In [23]:
from langchain.chat_models import ChatOpenAI
from langchain.document_loaders import WebBaseLoader
from langchain.chains.summarize import load_summarize_chain
from langchain.chains.mapreduce import MapReduceChain
from langchain.text_splitter import CharacterTextSplitter
from langchain.chains import ReduceDocumentsChain, MapReduceDocumentsChain
from langchain.chains.llm import LLMChain
from langchain.prompts import PromptTemplate
from langchain.chains.combine_documents.stuff import StuffDocumentsChain
from langchain.document_loaders import TextLoader


In [24]:
from dotenv import load_dotenv
import os

# Load the environment variables from the .env file
load_dotenv()

# Access environment variables
api_key = os.getenv("OPENAI_KEY")

# loader = WebBaseLoader("https://www.gadventures.com/terms-conditions/booking-terms/")
itinerary1 = raw_data/
itinerary2 = ""

loader = TextLoader([itinerar1, itinerary2])
docs = loader.load()

llm = ChatOpenAI(temperature=0, model_name="gpt-3.5-turbo-16k", openai_api_key=api_key)

In [32]:
# Map
map_template = """The following is a set of documents
{docs}
Based on this list of docs, please identify the main themes and include key sites and attractions. 
Helpful Answer:"""
map_prompt = PromptTemplate.from_template(map_template)
map_chain = LLMChain(llm=llm, prompt=map_prompt)

In [33]:
# Reduce
reduce_template = """The following is set of summaries:
{doc_summaries}
Take these and distill it into a final, consolidated summary of the main themes. 
Helpful Answer:"""
reduce_prompt = PromptTemplate.from_template(reduce_template)

In [34]:
# Run chain
reduce_chain = LLMChain(llm=llm, prompt=reduce_prompt)

In [35]:
# Takes a list of documents, combines them into a single string, and passes this to an LLMChain
combine_documents_chain = StuffDocumentsChain(
    llm_chain=reduce_chain, document_variable_name="doc_summaries"
)


In [36]:
# Combines and iteravely reduces the mapped documents
reduce_documents_chain = ReduceDocumentsChain(
    # This is final chain that is called.
    combine_documents_chain=combine_documents_chain,
    # If documents exceed context for `StuffDocumentsChain`
    collapse_documents_chain=combine_documents_chain,
    # The maximum number of tokens to group documents into.
    token_max=4000,
)

In [37]:
# Combining documents by mapping a chain over them, then combining results
map_reduce_chain = MapReduceDocumentsChain(
    # Map chain
    llm_chain=map_chain,
    # Reduce chain
    reduce_documents_chain=reduce_documents_chain,
    # The variable name in the llm_chain to put the documents in
    document_variable_name="docs",
    # Return the results of the map steps in the output
    return_intermediate_steps=False,
)


text_splitter = CharacterTextSplitter(chunk_size=1000, chunk_overlap=50)
docs = text_splitter.split_documents(docs)

In [38]:
print(map_reduce_chain.run(docs))

The main themes of this set of documents revolve around cultural exploration, culinary experiences, beach activities, nightlife, and transportation/accommodation.
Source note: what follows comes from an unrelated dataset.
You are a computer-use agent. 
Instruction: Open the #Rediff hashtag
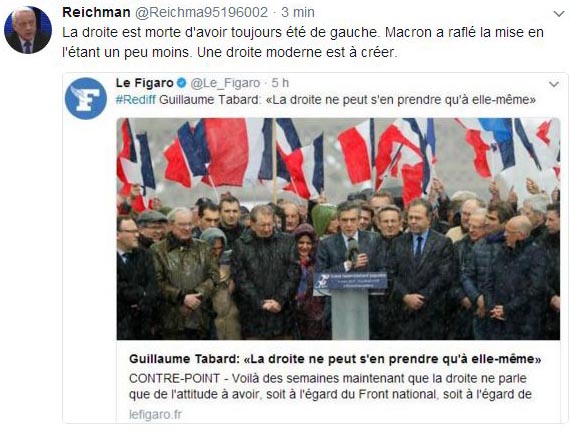(x=136, y=100)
Travelers can expect to visit historical sites such as Angkor Wat, Tuol Sleng Prison, and the Imperial City of Huế. They can also indulge in local cuisine and street food, participate in beach and water activities, and enjoy the vibrant nightlife in cities like Siem Reap, Ho Chi Minh City, and Hoi An. Transportation options include overnight trains and cruising in Halong Bay, while accommodation ranges from backpackers hostels to beach resorts.